◆ Exercise details
Output only the lines below from the one containing "Image resolution: width=519" to the one containing "314x274 pixels.", exactly as written, both ends kept.
(Data listing begins)
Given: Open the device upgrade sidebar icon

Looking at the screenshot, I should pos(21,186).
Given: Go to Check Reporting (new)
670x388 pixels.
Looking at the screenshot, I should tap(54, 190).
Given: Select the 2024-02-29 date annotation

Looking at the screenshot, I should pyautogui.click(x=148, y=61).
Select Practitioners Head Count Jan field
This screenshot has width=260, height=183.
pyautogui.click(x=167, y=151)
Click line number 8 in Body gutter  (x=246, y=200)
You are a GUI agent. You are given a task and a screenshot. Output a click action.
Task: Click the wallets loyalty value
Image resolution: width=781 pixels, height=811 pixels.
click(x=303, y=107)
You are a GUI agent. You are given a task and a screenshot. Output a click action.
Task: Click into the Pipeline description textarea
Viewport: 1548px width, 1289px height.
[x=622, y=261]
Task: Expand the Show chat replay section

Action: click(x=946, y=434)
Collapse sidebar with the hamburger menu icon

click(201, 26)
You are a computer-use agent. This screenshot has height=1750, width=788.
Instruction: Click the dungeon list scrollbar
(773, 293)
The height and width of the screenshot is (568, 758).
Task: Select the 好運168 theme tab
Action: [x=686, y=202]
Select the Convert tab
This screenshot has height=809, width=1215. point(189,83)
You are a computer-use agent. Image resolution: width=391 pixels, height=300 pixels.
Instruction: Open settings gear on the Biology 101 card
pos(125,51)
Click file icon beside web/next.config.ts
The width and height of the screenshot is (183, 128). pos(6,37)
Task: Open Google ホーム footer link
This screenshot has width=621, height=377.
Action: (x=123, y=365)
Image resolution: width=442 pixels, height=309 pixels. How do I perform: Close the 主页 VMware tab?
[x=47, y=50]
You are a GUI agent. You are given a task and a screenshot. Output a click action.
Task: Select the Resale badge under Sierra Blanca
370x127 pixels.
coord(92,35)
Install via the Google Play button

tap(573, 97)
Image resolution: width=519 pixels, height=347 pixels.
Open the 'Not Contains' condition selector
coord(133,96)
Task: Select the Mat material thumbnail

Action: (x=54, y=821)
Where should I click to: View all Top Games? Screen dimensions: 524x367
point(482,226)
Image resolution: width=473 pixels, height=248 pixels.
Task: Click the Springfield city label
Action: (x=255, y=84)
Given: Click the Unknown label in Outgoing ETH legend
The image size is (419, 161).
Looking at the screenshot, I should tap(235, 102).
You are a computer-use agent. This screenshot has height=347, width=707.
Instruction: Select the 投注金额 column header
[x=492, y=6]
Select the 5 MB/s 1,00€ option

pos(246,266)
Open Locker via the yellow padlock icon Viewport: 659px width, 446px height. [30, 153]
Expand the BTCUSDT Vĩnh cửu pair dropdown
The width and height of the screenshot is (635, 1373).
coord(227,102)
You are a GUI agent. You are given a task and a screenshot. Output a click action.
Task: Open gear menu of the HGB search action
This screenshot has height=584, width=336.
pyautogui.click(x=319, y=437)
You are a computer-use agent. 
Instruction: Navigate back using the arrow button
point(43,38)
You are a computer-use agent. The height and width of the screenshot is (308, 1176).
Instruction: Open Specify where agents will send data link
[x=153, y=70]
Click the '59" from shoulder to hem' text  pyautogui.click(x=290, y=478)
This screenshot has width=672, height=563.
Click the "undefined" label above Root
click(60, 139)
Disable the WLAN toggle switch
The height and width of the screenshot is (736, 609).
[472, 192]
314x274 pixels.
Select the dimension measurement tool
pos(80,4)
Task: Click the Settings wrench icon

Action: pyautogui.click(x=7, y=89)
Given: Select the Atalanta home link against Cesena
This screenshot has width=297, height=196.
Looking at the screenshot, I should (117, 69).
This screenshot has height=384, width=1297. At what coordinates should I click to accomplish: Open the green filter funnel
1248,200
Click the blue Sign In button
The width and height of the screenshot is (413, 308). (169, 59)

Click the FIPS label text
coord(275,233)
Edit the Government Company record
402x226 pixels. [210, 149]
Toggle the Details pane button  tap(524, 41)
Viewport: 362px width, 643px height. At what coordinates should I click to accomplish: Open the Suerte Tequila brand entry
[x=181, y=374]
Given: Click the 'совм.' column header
(Data listing ends)
◆ Expected answer
Image resolution: width=519 pixels, height=347 pixels.
Open the 'Not Contains' condition selector
coord(133,96)
Task: Select the Mat material thumbnail

Action: (x=54, y=821)
Where should I click to: View all Top Games? Screen dimensions: 524x367
point(482,226)
Image resolution: width=473 pixels, height=248 pixels.
Task: Click the Springfield city label
Action: (x=255, y=84)
Given: Click the Unknown label in Outgoing ETH legend
The image size is (419, 161).
Looking at the screenshot, I should tap(235, 102).
You are a computer-use agent. This screenshot has height=347, width=707.
Instruction: Select the 投注金额 column header
[x=492, y=6]
Select the 5 MB/s 1,00€ option

pos(246,266)
Open Locker via the yellow padlock icon Viewport: 659px width, 446px height. [30, 153]
Expand the BTCUSDT Vĩnh cửu pair dropdown
The width and height of the screenshot is (635, 1373).
coord(227,102)
You are a GUI agent. You are given a task and a screenshot. Output a click action.
Task: Open gear menu of the HGB search action
This screenshot has height=584, width=336.
pyautogui.click(x=319, y=437)
You are a computer-use agent. 
Instruction: Navigate back using the arrow button
point(43,38)
You are a computer-use agent. The height and width of the screenshot is (308, 1176).
Instruction: Open Specify where agents will send data link
[x=153, y=70]
Click the '59" from shoulder to hem' text  pyautogui.click(x=290, y=478)
This screenshot has width=672, height=563.
Click the "undefined" label above Root
click(60, 139)
Disable the WLAN toggle switch
The height and width of the screenshot is (736, 609).
[472, 192]
314x274 pixels.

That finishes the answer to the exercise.